A Strategy's Limitations

For a start-up, the get-big-fast strategy has its place; there are circumstances in which it makes sense. They have recently been defined with admirable clarity by Thomas Eisenmann of the Harvard Business School in two books.[35] The appropriate setting for such a strategy is one in which large up-front investments are required, there is the likelihood of network economics (meaning that the customer prefers one provider to several, usually because when all customers are using the same provider, they can communicate with one another—the most dramatic current example is the preference for a Microsoft operating system by most personal computer users—perhaps some people would say today that customers now have little choice), and where there are not well-established competitors to contest the market. These conditions create a winner-take-all dynamic in which a start-up can be the winner if it can get-big-fast enough.

Incidentally, America Online (AOL) has been another widely watched example of the successful application of a get-big-fast strategy. AOL acquired more than 20 million subscribers by the fall of 2000 after “carpet bombing” the United States for years with disks containing free software for installing AOL.

But in the case of AOL, unlike Amazon, the conditions for a successful use of the strategy are largely met. The business requires large start-up investments (a barrier to entry); it has definite network effects (seen in AOL's Instant Messaging product). And AOL had no well-established competitor—though companies like ADT later tried to contest the space.

A key condition for a successful get-big-fast strategy is that there be few competitors—showing the firm really has a head start on potential rivals. Venture investing's “best known law,” wrote an observer of the venture world, “is 'Market risk is inversely proportional to technical risk…' If the product is easy, presumably others will come up with it and crowd the marketplace.”[36] When investing in dot-coms, venture firms were picking companies with low technical and high market risk. Yet they seemed to ignore the virtual certainty of competitors.

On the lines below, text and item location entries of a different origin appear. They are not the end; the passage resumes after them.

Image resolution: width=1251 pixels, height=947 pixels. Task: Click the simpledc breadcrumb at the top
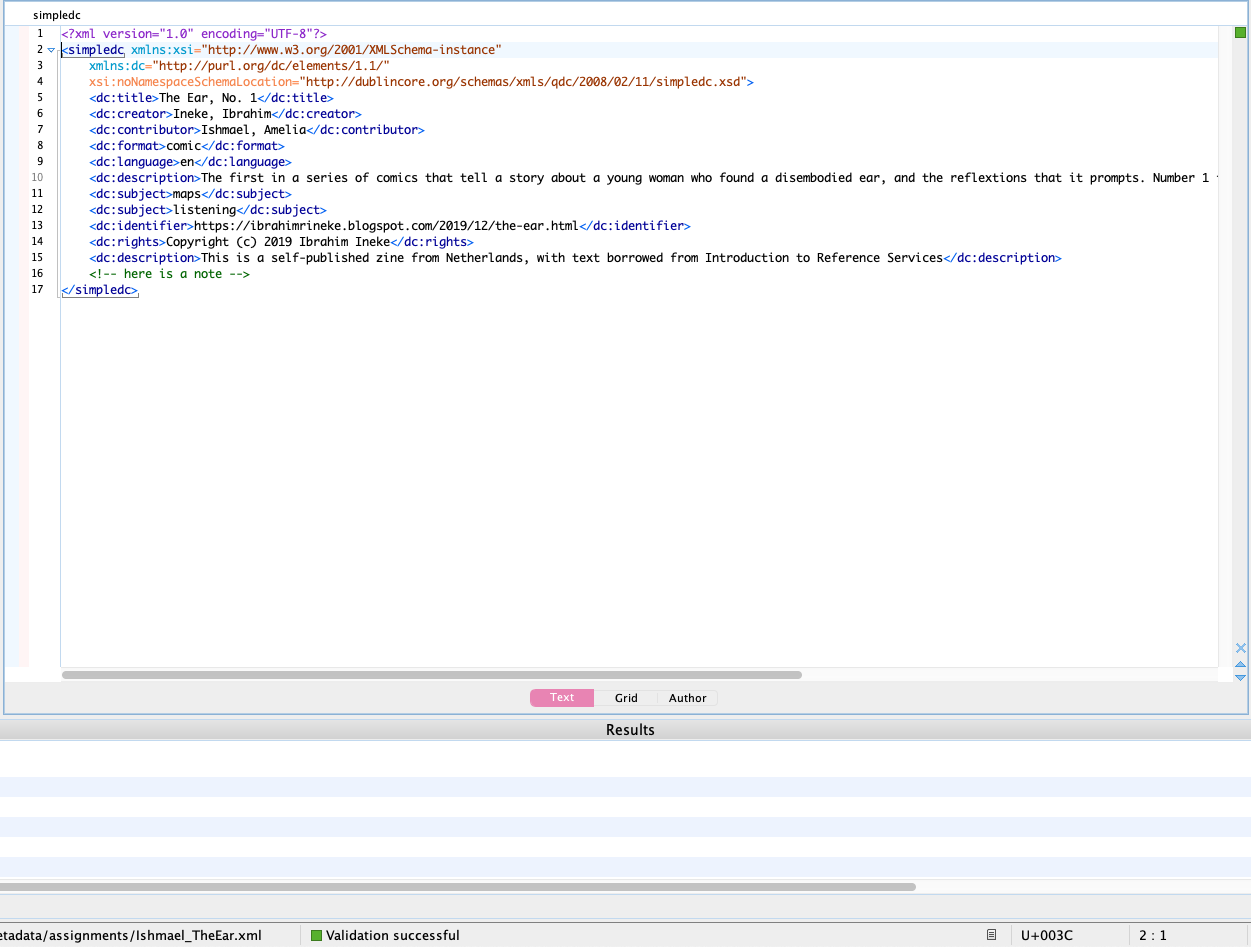coord(56,15)
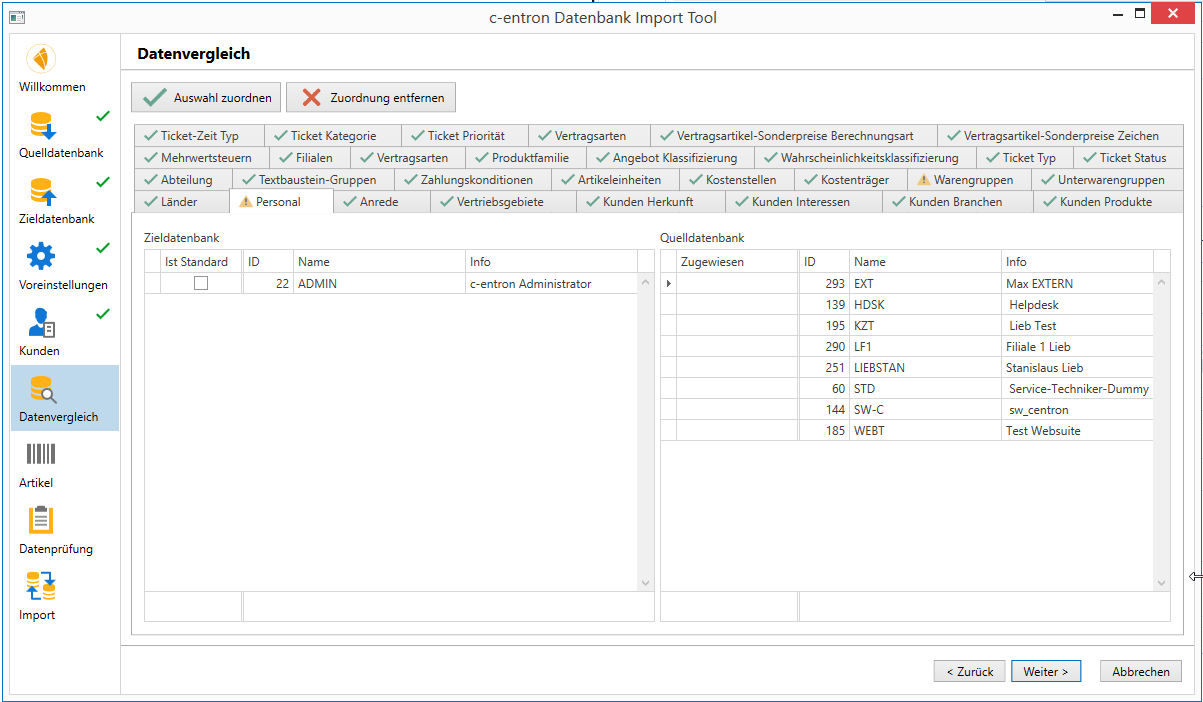Select the Import step icon
Viewport: 1203px width, 702px height.
[x=41, y=587]
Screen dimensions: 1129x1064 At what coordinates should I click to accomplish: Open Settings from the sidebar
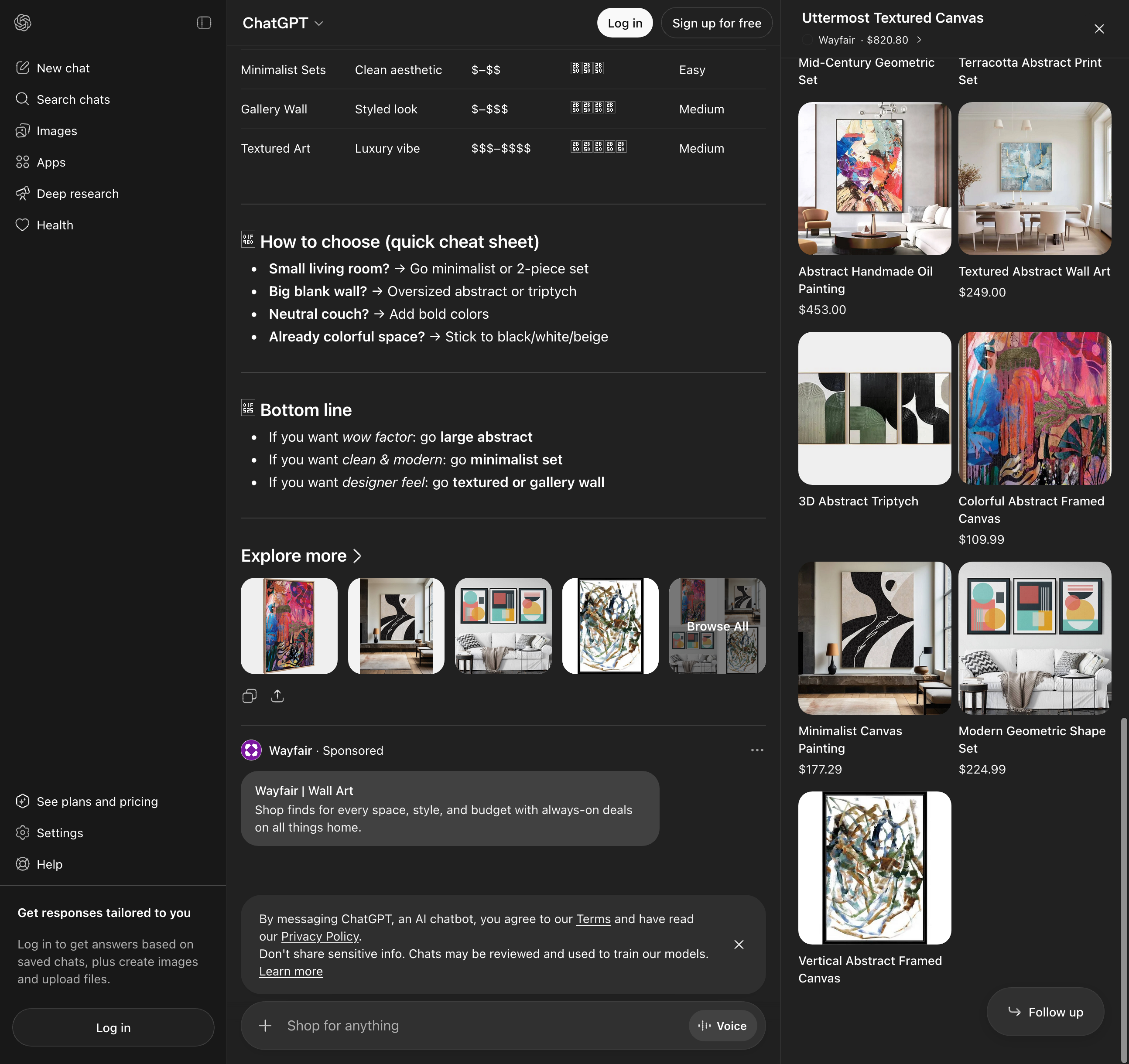(60, 832)
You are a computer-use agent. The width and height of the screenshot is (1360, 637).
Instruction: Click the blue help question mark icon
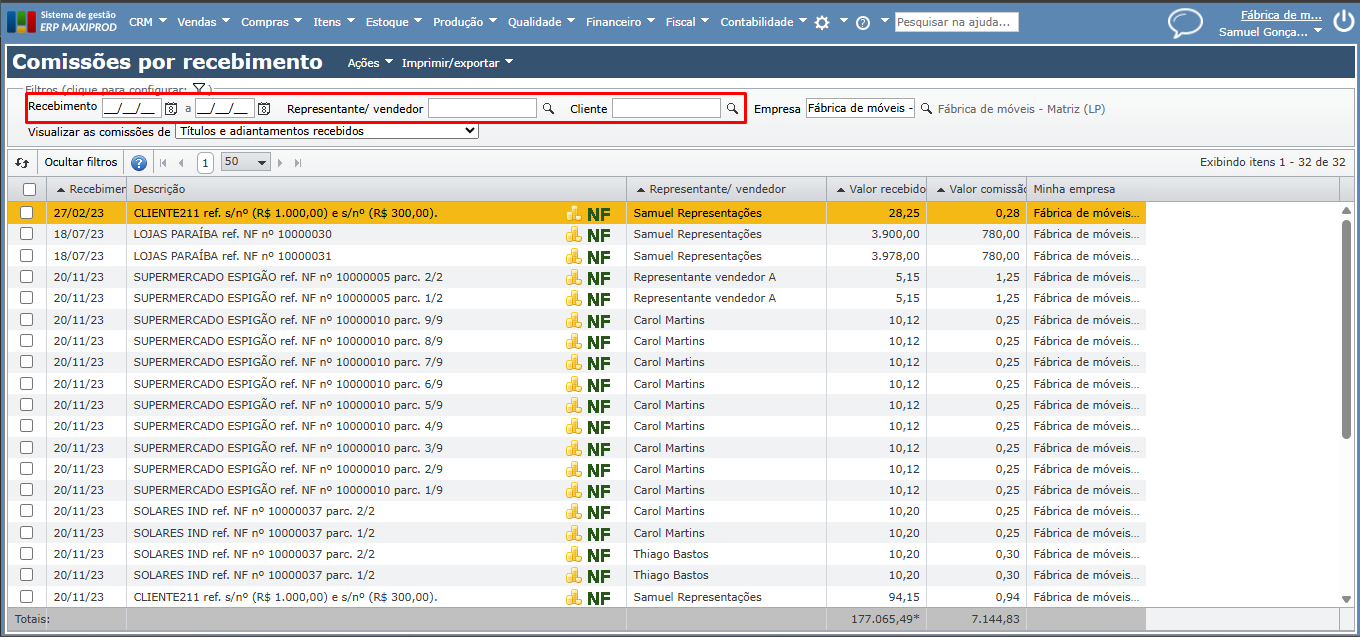tap(139, 163)
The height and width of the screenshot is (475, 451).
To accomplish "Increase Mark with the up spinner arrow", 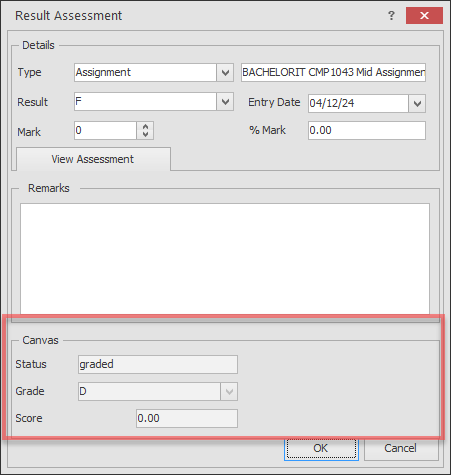I will point(145,127).
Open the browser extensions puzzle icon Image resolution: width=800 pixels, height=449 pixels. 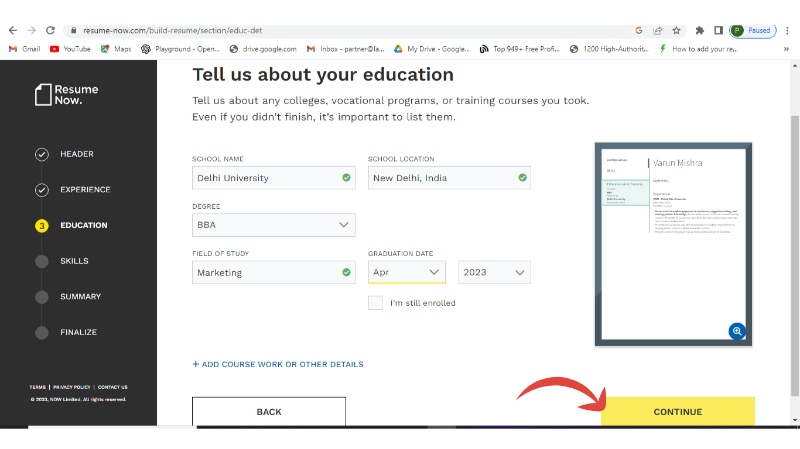pyautogui.click(x=700, y=31)
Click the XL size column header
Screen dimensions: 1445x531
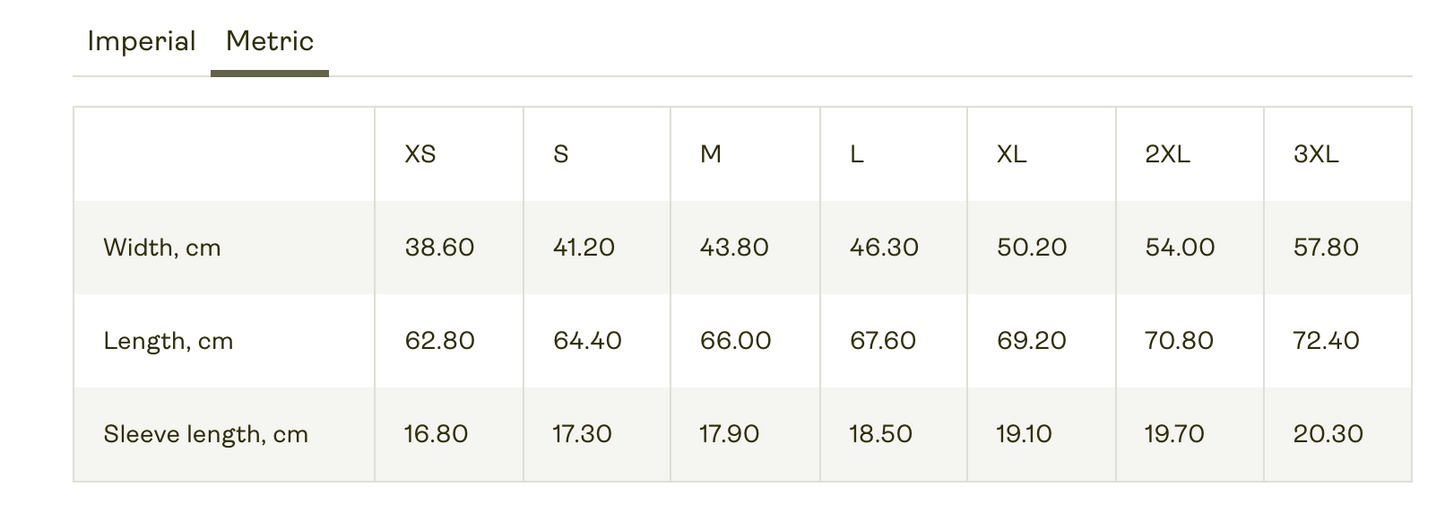point(1012,154)
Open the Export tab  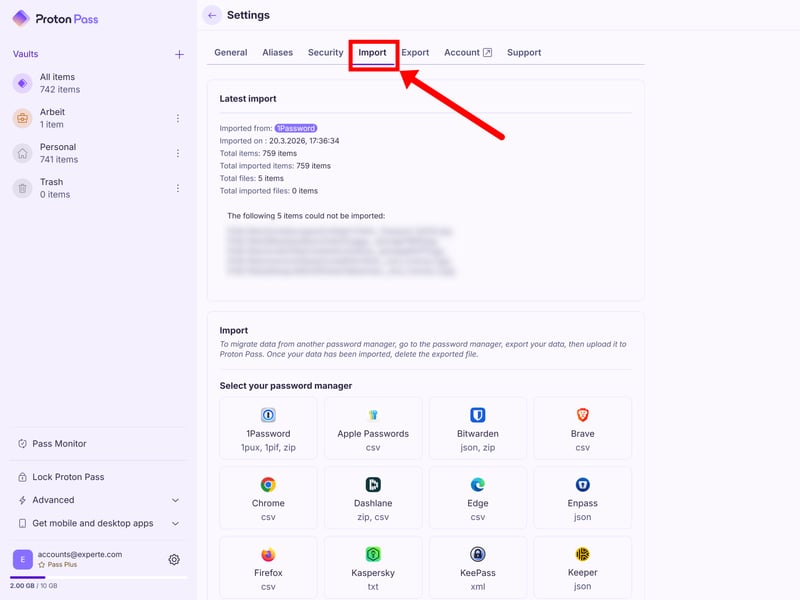[x=415, y=52]
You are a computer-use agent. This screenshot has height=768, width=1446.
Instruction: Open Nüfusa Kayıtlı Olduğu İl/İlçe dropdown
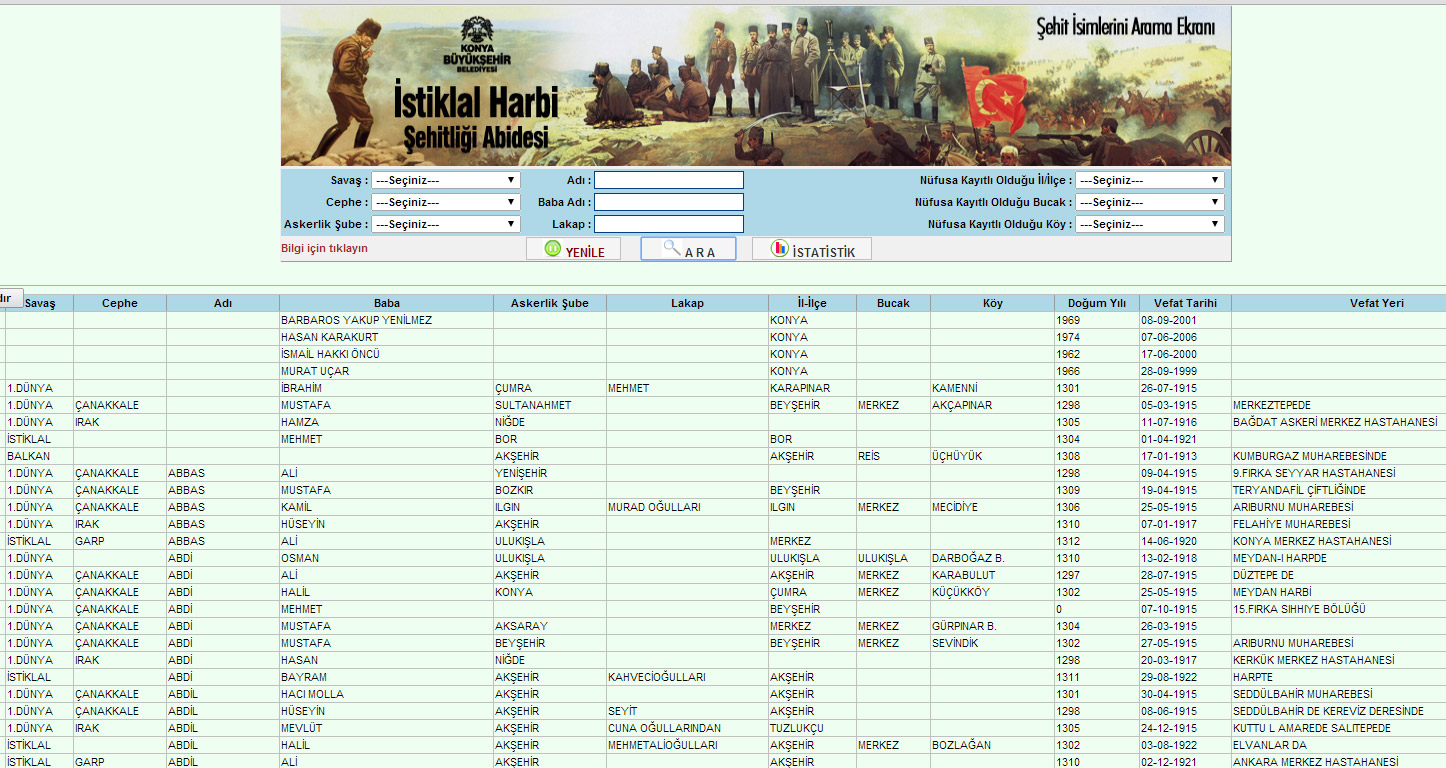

In the bubble period, the supposed advantage of being first in the market came to be labeled a first-mover advantage. But such a situation usually did not exist. For example, four major start-ups, each using a get-big-fast strategy, and each backed by venture funds, contested the pet supply market. Together the firms raised and spent some $400 million in investment capital, each following a get-big-fast strategy. For each company, the get-big-fast strategy was flawed from the start because all the companies tried to do it simultaneously, and thus today all have collapsed. Did they know at the time that each company was pursuing the same strategy? It's hard to believe that they didn't, if they paid any attention to competitors at all. Each venture firm was pushing the get-big-fast strategy on the start-ups in which it had invested, and this fact was being widely discussed in the business media.

To a degree, this is just normal competition. However, in the arena of new technology and start-ups, because the risk to investors is so high, in the past, venture firms have tried to work together to avoid duplication of effort. Venture firms exchanged information about start-ups' proposals and prospects, and tried to select the most promising for support, and often combined into a syndicate to finance the efforts. But during the bubble, such care was abandoned, and venture firms sponsored many competing start-ups in the same market space, their efforts canceling each other's out.

“In the fall of 1999, the senior management team of Petstore.com sat in a conference room with their investment bankers, high above Manhattan. The group was debating whether to raise $40 million to fund an aggressive customer acquisition campaign. Just then, a biplane passed close by their conference room window, towing a banner that read, 'PETS.COM—SAVE 50% ON DOG FOOD.' That fly-by ended any debate over the need for a bigger marketing budget.”[37] The company determined to raise the money.

Experiences like this were apparently repeated hundreds of times for entrepreneurs. In part it was because venture firms had lots of money to invest and wanted to get it out quickly, and because investment banks were finding it easy to raise money for dot-com companies. In part it was because the experience of Amazon.com had convinced the financial community that the old rules didn't apply. But in part it was simply a race to the IPO.

Professor Eisenmann has done a statistical analysis (thus far unpublished) for publicly held dot-coms and telecom companies of their business models versus quarterly changes in the stock price. He found that the capital markets were nondiscriminating in what they were prepared to buy, so that the get-big-fast strategy was not rewarded in the financial market.

Why then did venture firms and bankers so often choose the get-big-fast strategy for start-ups, especially when the conditions to make it successful were so often absent? The answer is that venture firms and bankers were pressing entrepreneurs to get-big-fast so that the firms could be launched as quickly as possible onto the IPO market. Gone was the venture firms' traditional concern for building a viable business; gone was the bankers' traditional concern for being sure that viable businesses were offered to the public. The goal was to create paper and move it onto the public market as fast as possible, and the entrepreneur had to cooperate by ramping up his or her firm as quickly as possible.

The result was that many firms were condemned to failure from the outset by virtue of a mistaken strategy. This need not have happened. Many firms were potentially viable if allowed a different business strategy than get-big-fast. But financial backers demanded this single strategy, and the result was a disaster both for the entrepreneurs and their public investors when the companies failed.